Elements are the basic building blocks for all types of substances. When they are combined with each other, they can form molecules. Each element is identified according to the number of protons it has in its atomic nucleus.

118 different chemical elements are known to modern chemistry. About 20 percent of them do not exist in nature and are known only because they have been synthetically prepared in the laboratory. 92 of these elements can be found in nature, and the others can only be made in laboratories. The human body is made up of 26 elements. The last natural element discovered was uranium, in 1789. The first man-made element was technetium, in 1937.

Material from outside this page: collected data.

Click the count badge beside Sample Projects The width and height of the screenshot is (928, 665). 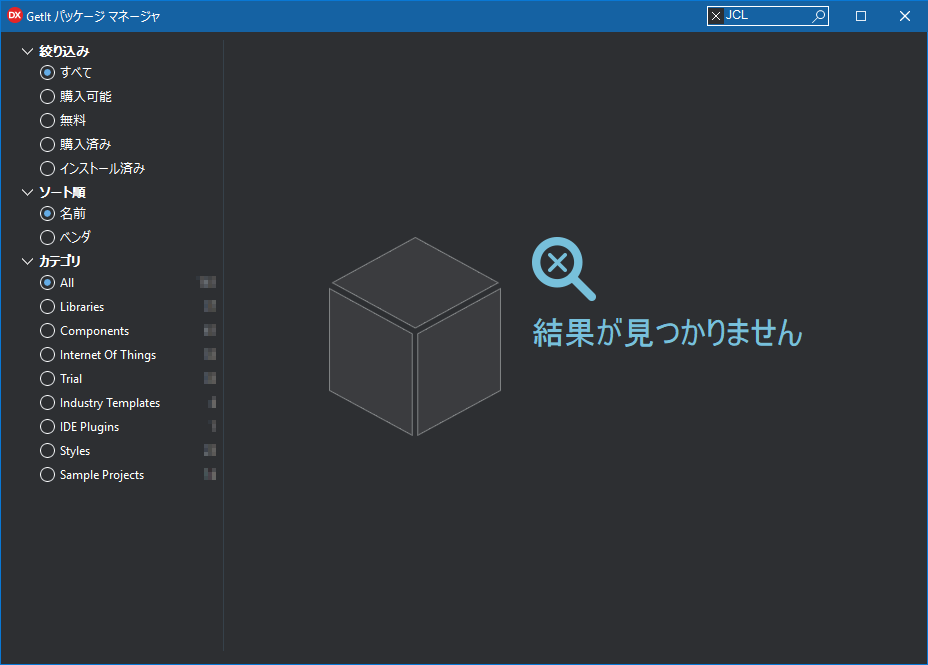coord(208,474)
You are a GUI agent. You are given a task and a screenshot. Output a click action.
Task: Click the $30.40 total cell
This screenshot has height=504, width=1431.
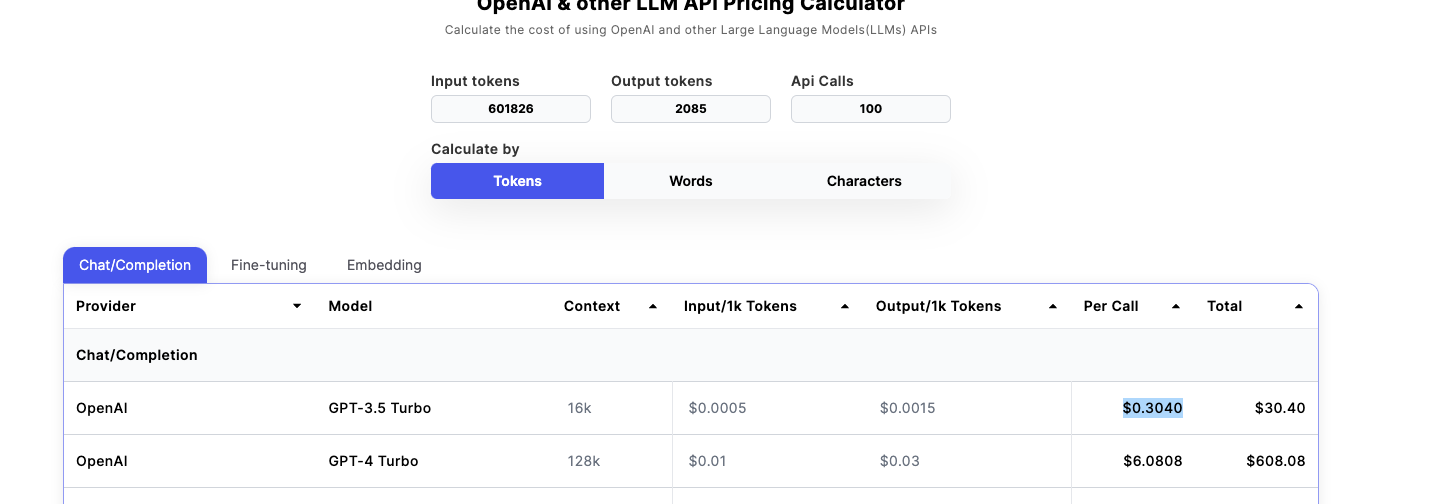click(x=1280, y=408)
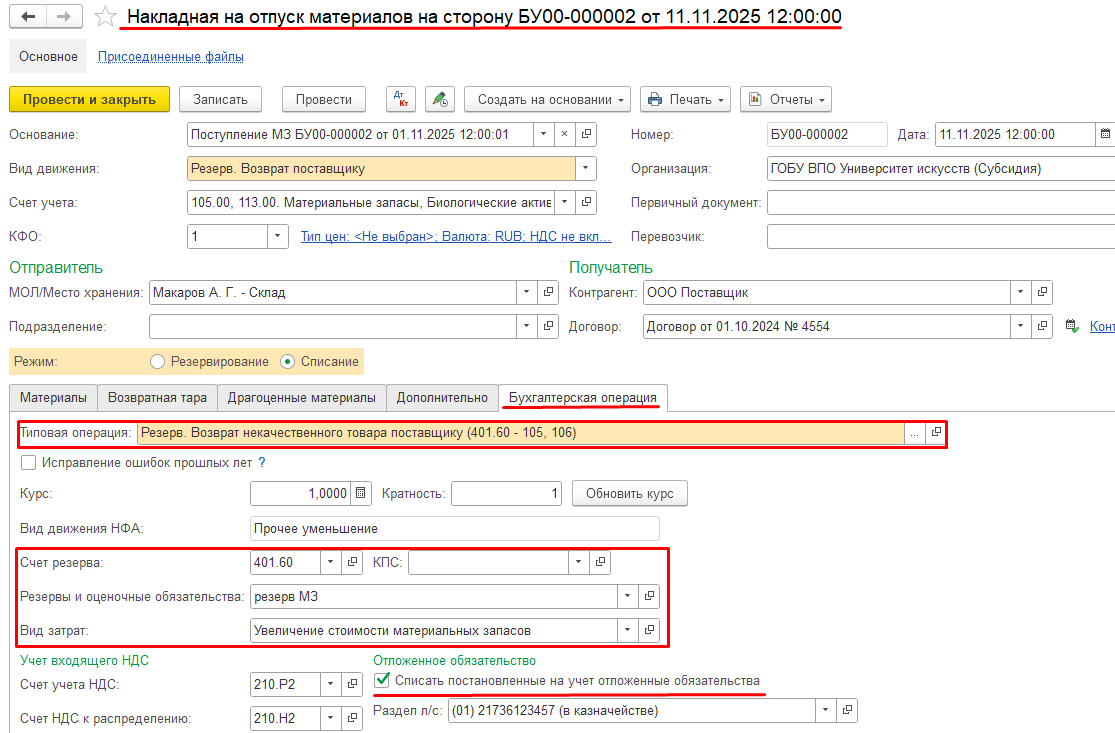Expand the Вид движения dropdown

(x=586, y=169)
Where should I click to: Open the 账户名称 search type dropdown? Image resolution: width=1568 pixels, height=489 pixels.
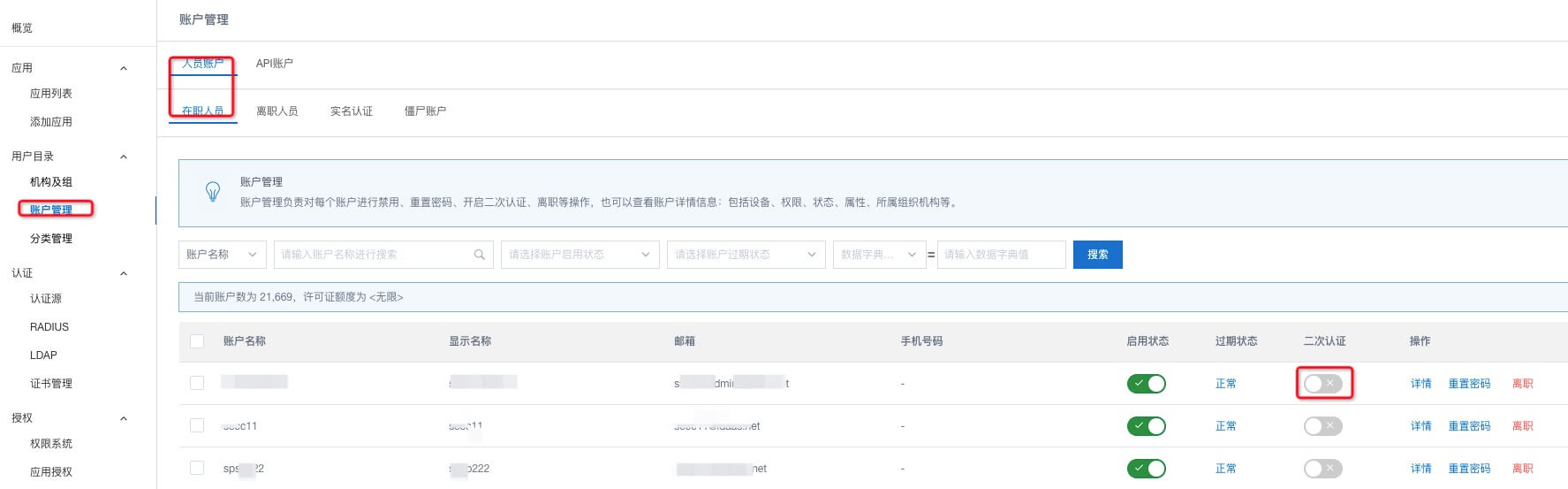tap(222, 255)
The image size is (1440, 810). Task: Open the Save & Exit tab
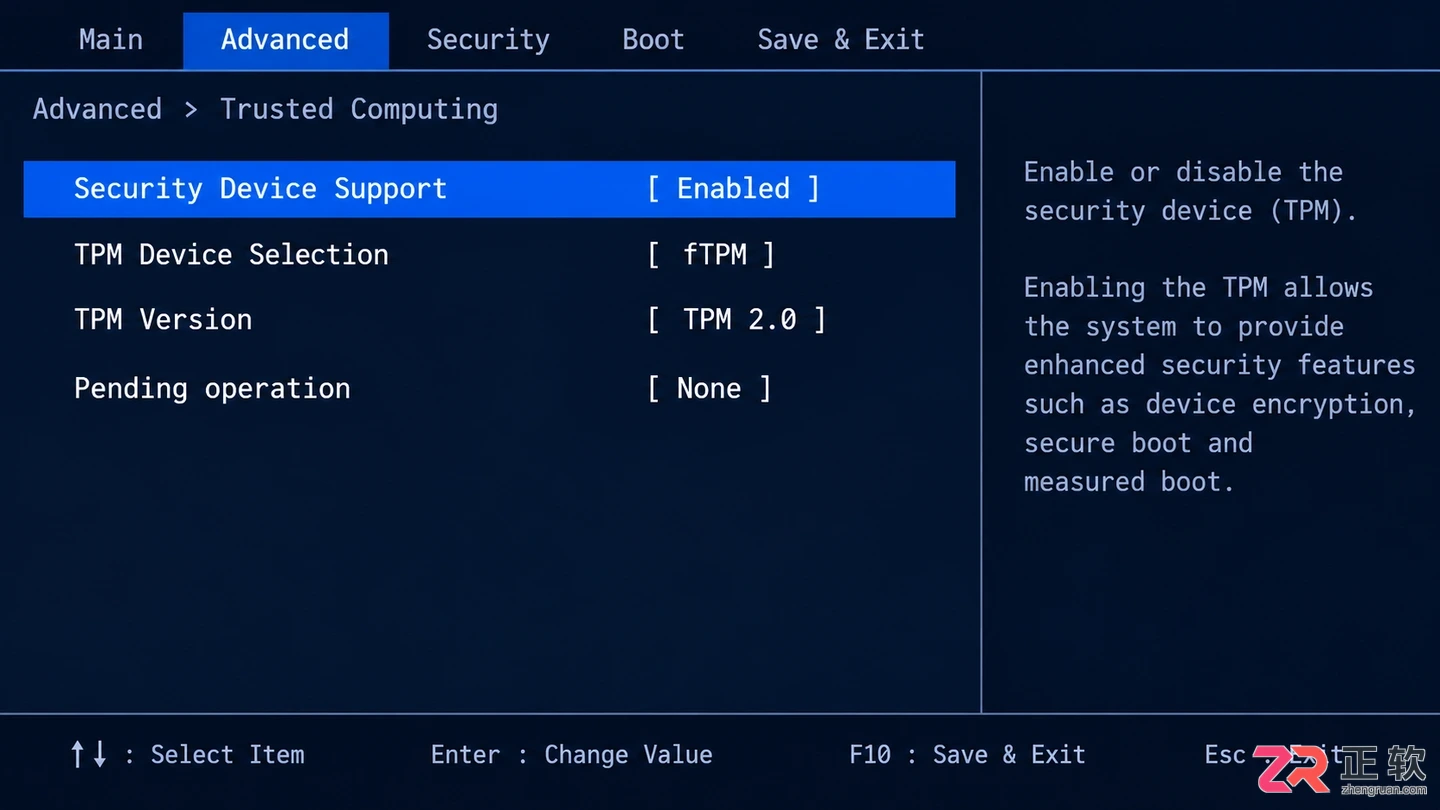pyautogui.click(x=840, y=40)
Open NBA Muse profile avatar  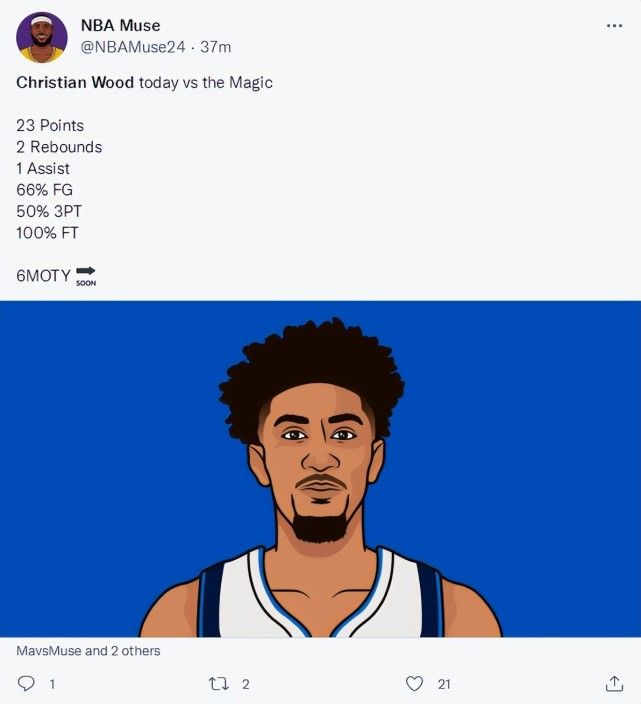(42, 37)
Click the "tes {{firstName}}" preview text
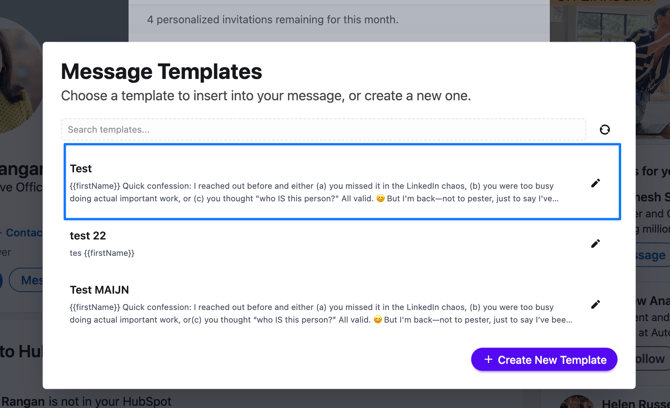This screenshot has width=670, height=408. (x=102, y=253)
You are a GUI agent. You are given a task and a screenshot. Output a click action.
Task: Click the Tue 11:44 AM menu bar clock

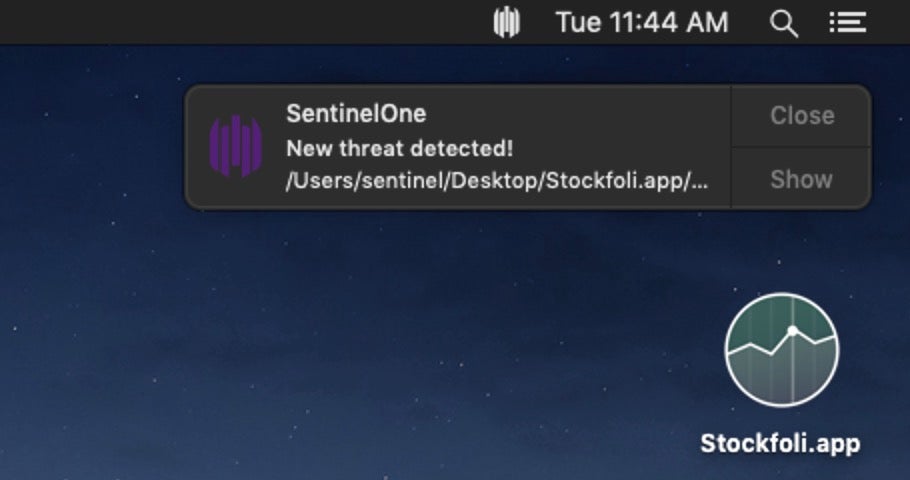tap(642, 22)
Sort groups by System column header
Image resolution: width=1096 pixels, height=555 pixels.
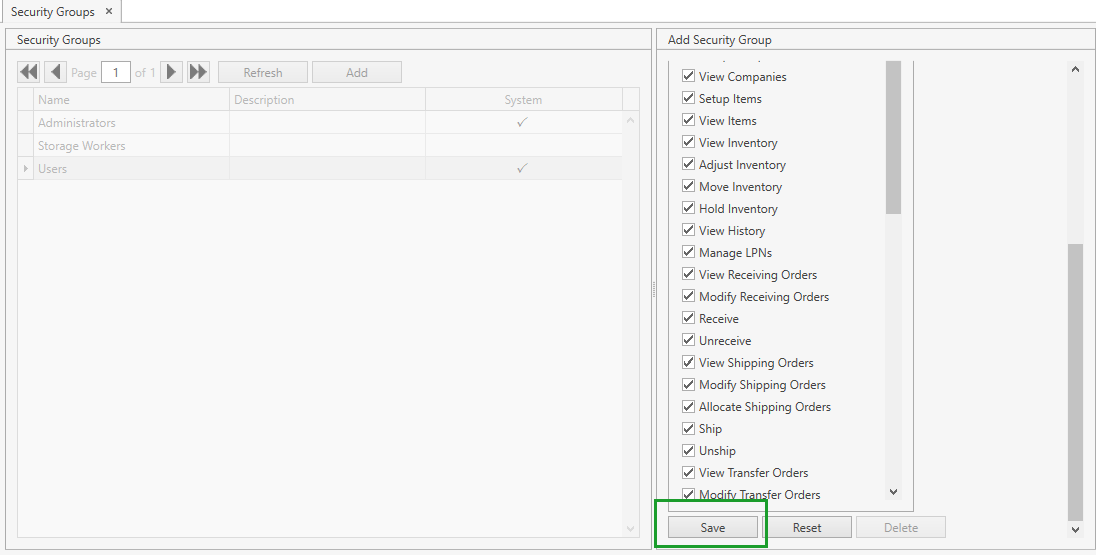(x=522, y=100)
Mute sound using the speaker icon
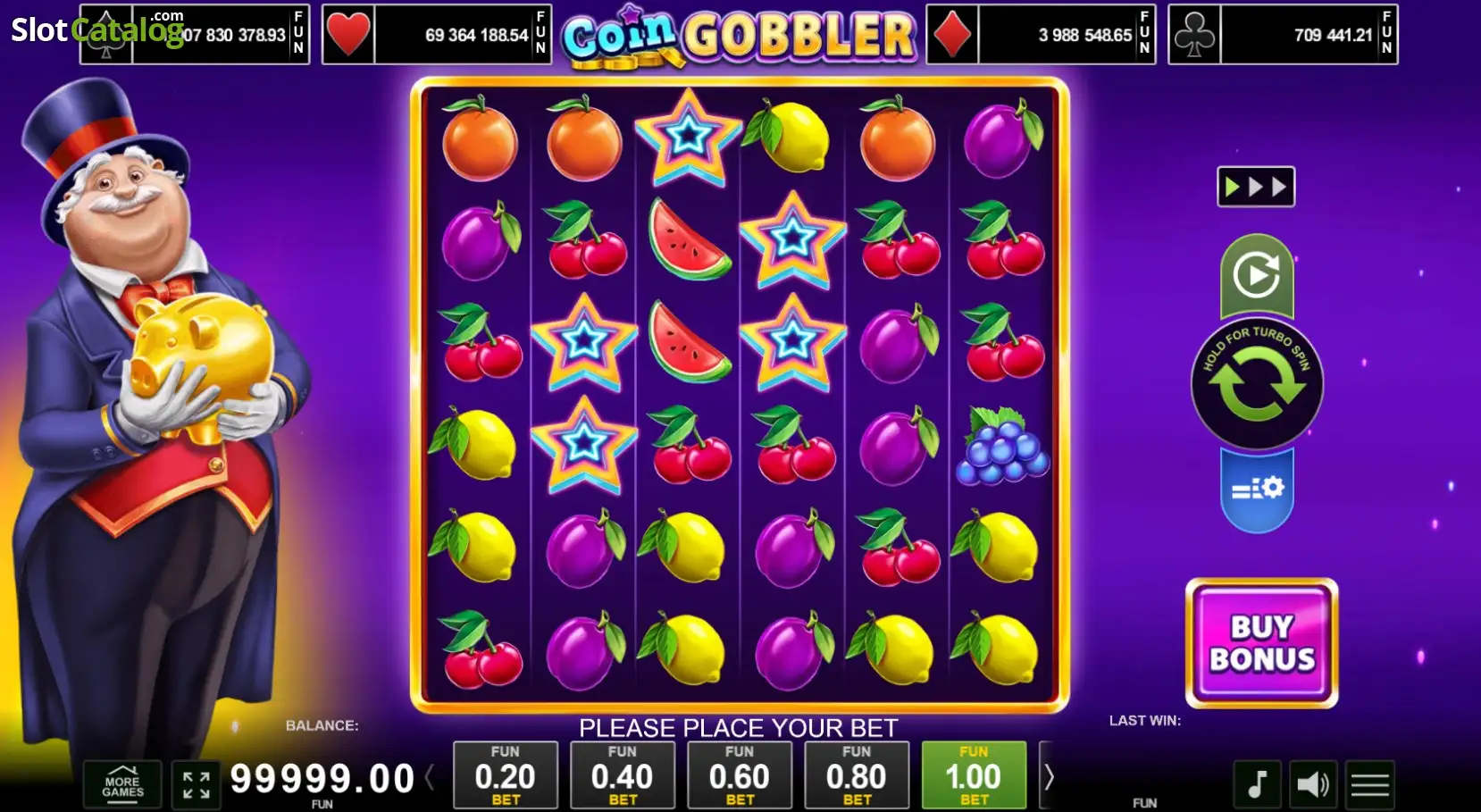Viewport: 1481px width, 812px height. [x=1313, y=784]

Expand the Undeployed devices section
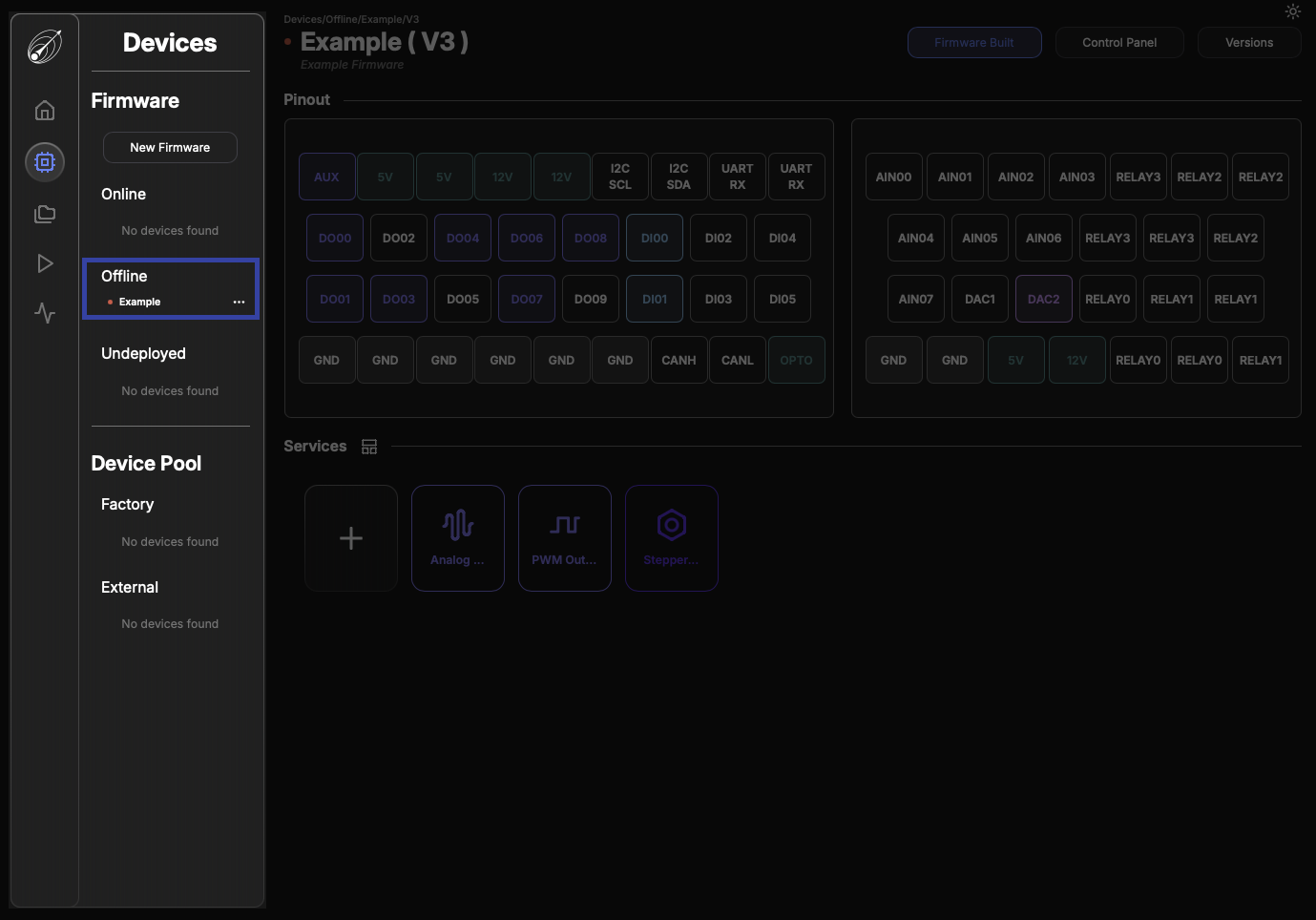143,353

Chemical elements are commonly arranged in the periodic table. Where the elements are on the table tells us about their properties relative to the other elements.

Chemical symbols

Chemical elements are also given a unique chemical symbol. Chemical symbols are used all over the world. This means that no matter which language is spoken, there is no confusion about what the symbol means. Chemical symbols of elements come from their English or Latin names. For example, carbon has the chemical symbol ‘C’, and sodium has the chemical symbol ‘Na’, after the Latin natrium. Tungsten is called ‘W’ after its German name, wolfram. ‘Au’ is the symbol for gold and it comes from the Latin word for gold, aurum.

Compounds

Elements can join (react) to form pure compounds (such as water, salts, oxides, and organic compounds). In many cases, these compounds have a fixed composition and their own structure and properties. Elements can combine with one another to form a wide variety of more complex substances called compounds. The properties of the compound may be very different from the elements it is made from. Sodium is a metal that burns when put into water and chlorine is a poisonous gas. When they react together they make sodium chloride (salt) which is harmless and edible.

Mixtures

Some elements mix together in any proportion to form new structures. Mixtures differ from compounds in that they can be separated into their component parts by physical processes; for example, the simple process of evaporation separates water from the other compounds in seawater. Such new structures are not compounds. They are called mixtures or when the elements are metals, alloys.

Isotopes

Most elements in nature consist of atoms with different numbers of neutrons. An isotope is a form of an element with a certain number of neutrons. Some isotopes are radioactive and decay into other elements upon radiating an alpha or beta particle. For example, carbon has two stable, naturally occurring isotopes: carbon-12 (6 neutrons) and carbon-13 (7 neutrons). Carbon-14 (8 neutrons) is a naturally occurring radioactive isotope of carbon.

Classification

Elements can be classified based on physical states. At room temperature and pressure, most elements are solids, only 11 are gases and 2 are liquids.

Elements can also be classified into metals and non-metals. There are many more metals than non-metals.